Ataxia

Ataxia Evaluations

Appointment New Patient Appointment or 214-645-8300

The cause of ataxia can be difficult to identify. At UT Southwestern Medical Center, we use every tool and technique at our disposal to determine the condition’s source so we can offer patients the best treatment.

Causes of Ataxia

The cerebellum serves as the brain’s balance and coordination center, integrating information from different parts of the brain and allowing the precise execution of movement during tasks such as walking, reaching for an object, writing, or speaking. Ataxia can result from damage to the cerebellum, with a range of possible causes that includes:

  • Hereditary genetic defects
  • Neurodegenerative disorders, such as cerebral palsy or multiple system atrophy (MSA)
  • Head trauma
  • Stroke
  • Brain hemorrhage
  • Brain tumors (cancerous or noncancerous)
  • Infections caused by a virus, such as chickenpox
  • Exposure to certain drugs or toxins (alcohol, some drugs or medications)
  • Problems with the liver, kidney, or thyroid
  • Vitamin deficiency (especially vitamin E or vitamin B12)
  • Sensitivity to gluten (wheat, rye, and barley)
  • Diabetes
  • Autoimmune diseases such as multiple sclerosis

Approximately 30 to 40 percent of cerebellar ataxias don’t have an identifiable cause, even after extensive testing.

Diagnosing Ataxia

Diagnosis of ataxia is based on a person's medical and family history, along with a complete neurological examination to determine if there are signs of cerebellar disease.

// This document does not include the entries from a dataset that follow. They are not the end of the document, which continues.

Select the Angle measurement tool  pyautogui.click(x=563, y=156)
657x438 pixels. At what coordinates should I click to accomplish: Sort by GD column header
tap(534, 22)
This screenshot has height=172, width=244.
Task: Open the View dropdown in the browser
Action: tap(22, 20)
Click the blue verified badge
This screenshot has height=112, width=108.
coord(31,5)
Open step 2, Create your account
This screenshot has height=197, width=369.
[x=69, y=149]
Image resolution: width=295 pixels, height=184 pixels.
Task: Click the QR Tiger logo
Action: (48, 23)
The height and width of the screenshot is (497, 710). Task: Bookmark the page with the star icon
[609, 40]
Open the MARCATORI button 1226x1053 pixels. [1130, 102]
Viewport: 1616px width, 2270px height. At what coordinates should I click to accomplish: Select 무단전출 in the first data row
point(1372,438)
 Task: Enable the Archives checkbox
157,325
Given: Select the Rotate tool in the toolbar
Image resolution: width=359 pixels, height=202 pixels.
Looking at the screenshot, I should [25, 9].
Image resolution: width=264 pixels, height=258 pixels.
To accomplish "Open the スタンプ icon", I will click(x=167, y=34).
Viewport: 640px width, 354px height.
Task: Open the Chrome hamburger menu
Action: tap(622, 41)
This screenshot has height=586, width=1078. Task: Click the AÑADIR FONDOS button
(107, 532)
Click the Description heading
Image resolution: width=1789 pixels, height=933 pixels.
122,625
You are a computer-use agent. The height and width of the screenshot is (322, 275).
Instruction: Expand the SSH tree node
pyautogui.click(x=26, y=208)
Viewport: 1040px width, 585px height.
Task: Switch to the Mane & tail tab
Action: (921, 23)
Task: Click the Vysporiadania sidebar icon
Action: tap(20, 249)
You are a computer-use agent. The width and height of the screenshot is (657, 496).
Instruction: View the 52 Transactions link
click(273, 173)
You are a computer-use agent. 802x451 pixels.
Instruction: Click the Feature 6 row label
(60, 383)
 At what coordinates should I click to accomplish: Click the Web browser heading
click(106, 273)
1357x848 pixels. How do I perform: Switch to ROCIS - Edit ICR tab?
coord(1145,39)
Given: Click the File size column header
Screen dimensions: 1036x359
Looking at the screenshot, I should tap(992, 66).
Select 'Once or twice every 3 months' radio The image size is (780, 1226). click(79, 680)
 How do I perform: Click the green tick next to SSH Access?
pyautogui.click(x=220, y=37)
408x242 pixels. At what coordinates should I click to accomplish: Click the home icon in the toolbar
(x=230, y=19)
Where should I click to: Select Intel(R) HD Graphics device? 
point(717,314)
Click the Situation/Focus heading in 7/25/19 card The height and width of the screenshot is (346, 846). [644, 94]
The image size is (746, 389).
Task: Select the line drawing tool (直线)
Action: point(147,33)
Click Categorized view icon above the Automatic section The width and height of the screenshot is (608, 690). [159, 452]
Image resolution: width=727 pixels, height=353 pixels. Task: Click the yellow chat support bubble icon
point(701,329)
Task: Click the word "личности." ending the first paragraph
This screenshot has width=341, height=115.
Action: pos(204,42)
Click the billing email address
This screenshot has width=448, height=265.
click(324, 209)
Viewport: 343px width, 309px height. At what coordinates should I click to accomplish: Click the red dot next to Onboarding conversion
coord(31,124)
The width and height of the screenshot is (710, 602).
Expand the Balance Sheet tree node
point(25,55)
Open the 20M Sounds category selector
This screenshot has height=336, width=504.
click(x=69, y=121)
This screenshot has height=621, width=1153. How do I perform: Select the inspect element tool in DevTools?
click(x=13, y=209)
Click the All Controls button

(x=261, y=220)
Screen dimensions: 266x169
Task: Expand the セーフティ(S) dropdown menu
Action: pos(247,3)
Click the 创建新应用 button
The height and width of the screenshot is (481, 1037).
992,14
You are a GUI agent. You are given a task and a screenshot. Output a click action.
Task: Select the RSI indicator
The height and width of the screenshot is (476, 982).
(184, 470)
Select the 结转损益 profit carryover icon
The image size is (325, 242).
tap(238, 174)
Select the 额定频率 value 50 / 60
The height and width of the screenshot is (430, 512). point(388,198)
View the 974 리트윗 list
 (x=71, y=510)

  • An evaluation for ataxia usually includes testing for:
  • Jerky eye movements or eyes that overshoot their target
  • Lack of coordination of movements and difficulty walking
  • Dysmetria, an inability to correctly judge distance

Upon completion of the neurological exam, we might use any of the following tests to determine the cause of ataxia:

  • Brain and spinal cord MRI (with or without contrast)
  • Blood tests
  • Full-body CT scan to look for cancers elsewhere that can indirectly affect the cerebellum
  • Spinal tap to look for inflammation or infection of the cerebellum
  • Nerve conduction studies and electromyography (EMG) to look for neuropathy
  • Evaluations by sleep, pulmonary, urology, and ear, nose, and throat (ENT) specialists
  • Dopamine transporter scan, an imaging technology that uses small amounts of a radioactive drug to help determine how much dopamine is available in a person's brain
  • Autonomic studies
  • Genetic testing

After diagnosis, we work with patients to develop a treatment plan that is individualized to their specific needs.